Problem —
From the data that follows, print exactly the lines starting at the one containing "Reload the page with the refresh icon" and ending at the one containing "Task: Open the project Overview info icon"; include both of them and nothing more.

○ ○ ○ ○ ○ ○ ○

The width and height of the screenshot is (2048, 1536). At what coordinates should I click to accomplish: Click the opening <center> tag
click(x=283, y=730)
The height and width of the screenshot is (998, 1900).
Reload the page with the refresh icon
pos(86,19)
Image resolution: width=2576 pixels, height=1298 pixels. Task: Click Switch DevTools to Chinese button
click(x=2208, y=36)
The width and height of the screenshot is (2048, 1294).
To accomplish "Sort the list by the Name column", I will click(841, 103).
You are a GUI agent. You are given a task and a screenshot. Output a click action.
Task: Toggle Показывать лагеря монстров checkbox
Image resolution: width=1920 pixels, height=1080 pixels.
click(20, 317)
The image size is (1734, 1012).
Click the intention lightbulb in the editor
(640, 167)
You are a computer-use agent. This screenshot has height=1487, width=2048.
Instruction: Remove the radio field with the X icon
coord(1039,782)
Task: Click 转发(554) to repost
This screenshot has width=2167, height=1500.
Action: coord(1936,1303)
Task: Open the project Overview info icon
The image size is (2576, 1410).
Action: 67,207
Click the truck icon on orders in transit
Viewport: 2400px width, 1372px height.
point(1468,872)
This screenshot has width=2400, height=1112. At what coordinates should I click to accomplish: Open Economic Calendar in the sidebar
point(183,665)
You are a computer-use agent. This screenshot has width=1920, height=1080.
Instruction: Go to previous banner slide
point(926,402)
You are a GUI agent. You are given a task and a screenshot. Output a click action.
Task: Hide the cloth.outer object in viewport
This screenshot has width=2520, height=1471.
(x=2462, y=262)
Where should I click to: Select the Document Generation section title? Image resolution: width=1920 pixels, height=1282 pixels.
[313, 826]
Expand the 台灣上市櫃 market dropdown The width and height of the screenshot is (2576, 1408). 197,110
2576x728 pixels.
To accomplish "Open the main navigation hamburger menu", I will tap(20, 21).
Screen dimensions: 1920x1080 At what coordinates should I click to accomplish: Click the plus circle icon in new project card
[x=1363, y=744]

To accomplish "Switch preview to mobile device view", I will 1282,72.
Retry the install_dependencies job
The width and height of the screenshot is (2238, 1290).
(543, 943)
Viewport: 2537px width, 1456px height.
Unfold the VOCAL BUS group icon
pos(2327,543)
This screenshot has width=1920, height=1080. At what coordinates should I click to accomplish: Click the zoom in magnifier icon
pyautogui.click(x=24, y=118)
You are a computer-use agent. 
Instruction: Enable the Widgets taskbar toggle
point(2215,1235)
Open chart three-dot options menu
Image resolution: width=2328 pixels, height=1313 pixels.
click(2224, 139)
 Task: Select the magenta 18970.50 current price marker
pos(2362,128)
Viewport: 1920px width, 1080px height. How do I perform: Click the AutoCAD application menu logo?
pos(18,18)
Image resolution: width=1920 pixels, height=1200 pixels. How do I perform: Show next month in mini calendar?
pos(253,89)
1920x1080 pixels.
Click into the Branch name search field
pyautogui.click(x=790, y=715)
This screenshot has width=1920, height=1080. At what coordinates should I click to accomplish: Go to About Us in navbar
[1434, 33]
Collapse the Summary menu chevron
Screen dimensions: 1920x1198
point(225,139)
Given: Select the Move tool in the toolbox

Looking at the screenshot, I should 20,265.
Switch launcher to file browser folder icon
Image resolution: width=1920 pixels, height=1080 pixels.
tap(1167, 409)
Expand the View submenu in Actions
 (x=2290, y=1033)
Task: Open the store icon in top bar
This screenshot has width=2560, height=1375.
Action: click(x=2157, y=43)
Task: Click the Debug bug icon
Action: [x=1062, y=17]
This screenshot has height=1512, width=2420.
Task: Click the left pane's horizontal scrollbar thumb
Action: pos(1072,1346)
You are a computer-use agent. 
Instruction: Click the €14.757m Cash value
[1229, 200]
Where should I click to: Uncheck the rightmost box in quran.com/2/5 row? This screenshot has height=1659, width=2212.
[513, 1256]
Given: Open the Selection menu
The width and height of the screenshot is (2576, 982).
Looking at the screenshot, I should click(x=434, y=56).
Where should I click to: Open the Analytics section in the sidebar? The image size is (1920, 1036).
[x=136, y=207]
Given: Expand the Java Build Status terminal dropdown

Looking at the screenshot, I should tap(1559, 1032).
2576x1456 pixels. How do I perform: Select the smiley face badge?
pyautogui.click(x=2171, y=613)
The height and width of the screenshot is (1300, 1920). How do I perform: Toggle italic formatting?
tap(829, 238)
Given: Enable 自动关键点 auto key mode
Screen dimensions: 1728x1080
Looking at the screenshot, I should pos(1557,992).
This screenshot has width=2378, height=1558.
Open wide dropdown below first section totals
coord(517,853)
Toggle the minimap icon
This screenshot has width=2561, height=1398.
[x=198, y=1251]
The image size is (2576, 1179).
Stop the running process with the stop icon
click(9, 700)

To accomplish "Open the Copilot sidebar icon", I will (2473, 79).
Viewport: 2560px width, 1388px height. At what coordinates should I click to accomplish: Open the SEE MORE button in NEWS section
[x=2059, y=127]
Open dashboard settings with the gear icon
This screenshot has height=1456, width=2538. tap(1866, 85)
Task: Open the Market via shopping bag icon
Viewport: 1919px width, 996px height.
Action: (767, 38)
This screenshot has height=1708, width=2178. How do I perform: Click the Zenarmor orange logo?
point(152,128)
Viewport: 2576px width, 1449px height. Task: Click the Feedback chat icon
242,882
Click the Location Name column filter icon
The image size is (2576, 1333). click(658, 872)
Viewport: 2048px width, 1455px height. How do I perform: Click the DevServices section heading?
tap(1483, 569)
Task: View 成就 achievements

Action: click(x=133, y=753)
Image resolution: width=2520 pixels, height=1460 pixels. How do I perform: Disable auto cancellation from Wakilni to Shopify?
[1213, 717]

○ ○ ○ ○ ○ ○ ○

Written reply —
Reload the page with the refresh icon
pos(86,19)
Image resolution: width=2576 pixels, height=1298 pixels. Task: Click Switch DevTools to Chinese button
click(x=2208, y=36)
The width and height of the screenshot is (2048, 1294).
To accomplish "Sort the list by the Name column", I will click(841, 103).
You are a GUI agent. You are given a task and a screenshot. Output a click action.
Task: Toggle Показывать лагеря монстров checkbox
Image resolution: width=1920 pixels, height=1080 pixels.
click(20, 317)
The image size is (1734, 1012).
Click the intention lightbulb in the editor
(640, 167)
You are a computer-use agent. This screenshot has height=1487, width=2048.
Instruction: Remove the radio field with the X icon
coord(1039,782)
Task: Click 转发(554) to repost
This screenshot has width=2167, height=1500.
Action: coord(1936,1303)
Task: Open the project Overview info icon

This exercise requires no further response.